Author
Listed:
- Yan Shao
- Yazhou Li
- Hexin Zhai
- Shimin Dong
Abstract
Predicting microRNA target genes is essential for understanding their biological functions. This study developed a miRNA target gene prediction model based on input-feature dependency. Features were treated as multiple random variables, with marginal densities estimated using Gaussian mixture models (GMM) and dependencies captured by regular vine (R-vine) copula to derive joint probability density functions. We constructed class-conditional joint densities for positive and negative samples separately using GMM and R-vine copula, then combined these with prior probabilities using Bayes’ rule to obtain posterior probabilities of positive interactions, using a standard 0.5 probability threshold for deterministic prediction. To address insufficient data and class imbalance, hybrid distribution mega-trend diffusion was used to generate virtual samples for data augmentation. Computational validation showed high predictive performance even when only 30% of the training data were used. As proof-of-concept, we experimentally validated one predicted interaction (miR-8485 targeting JAK2) using dual-luciferase, cellular, and animal experiments, confirming the biological relevance of this specific model-generated prediction. These findings provide a valuable tool for understanding miRNA functions and disease mechanisms.Author summary: In this study, we developed a new computational model to more accurately predict which genes are regulated by microRNAs—small RNA molecules that play key roles in health and disease.

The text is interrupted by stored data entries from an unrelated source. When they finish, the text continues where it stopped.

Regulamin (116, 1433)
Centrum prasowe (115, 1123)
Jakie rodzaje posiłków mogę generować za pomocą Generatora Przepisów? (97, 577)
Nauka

Predicting these targets is difficult because biological data are often limited, imbalanced, and contain complex relationships between features. Our model addresses these challenges by combining two innovations: a probabilistic prediction framework that accounts for dependencies between input features, and a data expansion method that generates realistic synthetic samples to balance the dataset. Computational experiments show that our model performs well even when trained on only 30% of the training data and outperforms existing methods in predictive accuracy. Through laboratory experiments, we validated one prediction—that miR-8485 targets the JAK2 gene—serving as a proof-of-concept demonstration that the model can generate biologically-plausible hypotheses. Our findings provide researchers with a promising tool for uncovering microRNA functions, which can help advance our understanding of diseases and support the development of new therapies.
Suggested Citation
Yan Shao & Yazhou Li & Hexin Zhai & Shimin Dong, 2026.
"MicroRNA target gene prediction model based on input-feature dependency and sample data expansion technique,"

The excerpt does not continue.